The Coulter principle, named after its inventor, measures individual particles one at a time as they pass through a tiny opening between two electrodes. A steady electrical current flows through the opening. When a particle enters, it displaces conducting fluid and briefly changes the electrical resistance across the gap. This produces a voltage pulse whose height is proportional to the particle’s volume.

By counting and sizing thousands of these pulses, the instrument builds a differential size distribution with exceptional resolution. Each particle is measured individually, so there’s no mathematical deconvolution or modeling involved. This makes Coulter-based instruments particularly accurate for samples with narrow size distributions or multiple closely spaced populations. The technique is widely used in hematology labs to measure blood cell sizes and in industrial settings for quality control of toners, abrasives, and other precision powders. The measurable range depends on the orifice diameter, but instruments can cover roughly 0.4 to 1,600 micrometers using different tube sizes.

Red Cell Distribution Width in Blood Tests

If your search relates to medical lab results, “differential size” in blood work most commonly refers to the red cell distribution width (RDW). This value quantifies how much your red blood cells vary in size. A normal RDW falls between 11.5% and 14.0%, and this range holds across age groups. A value above 14.0% means your red blood cells are more varied in size than expected, which can point to iron deficiency, vitamin B12 deficiency, or other conditions affecting how your body produces red blood cells.

The RDW is calculated automatically by hematology analyzers that use the same Coulter principle described above. As each red blood cell passes through the sensing zone, the instrument records its volume. The RDW is essentially the coefficient of variation of that volume distribution: the standard deviation of red blood cell volumes divided by the mean volume, expressed as a percentage. A higher number means a wider spread of sizes in the differential distribution.

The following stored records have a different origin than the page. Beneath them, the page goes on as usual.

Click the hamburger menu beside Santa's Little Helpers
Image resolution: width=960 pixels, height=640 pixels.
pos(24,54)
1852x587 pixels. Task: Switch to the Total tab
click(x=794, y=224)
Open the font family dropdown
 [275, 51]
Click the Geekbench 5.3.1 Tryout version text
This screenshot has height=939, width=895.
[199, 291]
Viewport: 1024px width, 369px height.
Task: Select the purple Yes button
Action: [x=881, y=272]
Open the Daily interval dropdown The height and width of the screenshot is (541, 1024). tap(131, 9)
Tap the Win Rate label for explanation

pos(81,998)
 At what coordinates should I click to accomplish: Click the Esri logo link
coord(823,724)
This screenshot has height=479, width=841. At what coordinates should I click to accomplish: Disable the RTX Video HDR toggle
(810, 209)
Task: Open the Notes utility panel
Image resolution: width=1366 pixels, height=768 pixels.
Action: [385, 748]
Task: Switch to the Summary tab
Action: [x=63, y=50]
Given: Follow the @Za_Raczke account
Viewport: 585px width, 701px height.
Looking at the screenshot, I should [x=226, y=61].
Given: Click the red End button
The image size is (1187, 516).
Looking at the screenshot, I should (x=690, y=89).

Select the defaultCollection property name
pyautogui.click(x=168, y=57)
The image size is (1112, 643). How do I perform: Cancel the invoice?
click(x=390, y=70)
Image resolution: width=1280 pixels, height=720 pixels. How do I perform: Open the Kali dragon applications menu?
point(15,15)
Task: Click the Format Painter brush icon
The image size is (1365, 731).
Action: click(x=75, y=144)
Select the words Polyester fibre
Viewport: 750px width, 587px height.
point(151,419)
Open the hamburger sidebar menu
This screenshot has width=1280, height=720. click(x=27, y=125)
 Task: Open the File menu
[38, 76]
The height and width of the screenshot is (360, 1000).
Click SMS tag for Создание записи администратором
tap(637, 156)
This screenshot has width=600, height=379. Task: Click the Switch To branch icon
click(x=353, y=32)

Choosing the Right Technique

Your choice comes down to particle size range, sample type, and what kind of answer you need.

  • Above 50 micrometers: Sieve analysis is cheap, intuitive, and requires no specialized instruments. It works well for powders, soils, and granular materials.
  • 0.1 to 3,000 micrometers: Laser diffraction provides fast, high-resolution differential distributions for wet or dry samples. It’s the most versatile option for this range.
  • 1 nanometer to a few micrometers: Dynamic light scattering handles nanoparticles and macromolecules in solution, though with lower resolution than other methods.
  • 0.4 to 1,600 micrometers (individual counting needed): Coulter counters measure each particle separately, giving the most accurate differential distributions when you need to distinguish closely spaced size populations.

Some applications overlap between techniques, and labs often cross-check results using two methods. The key is matching your instrument’s range and resolution to the actual sizes in your sample. Running a quick estimate of your expected size range before selecting a method saves time and avoids data that’s clipped at the edges of an instrument’s capability.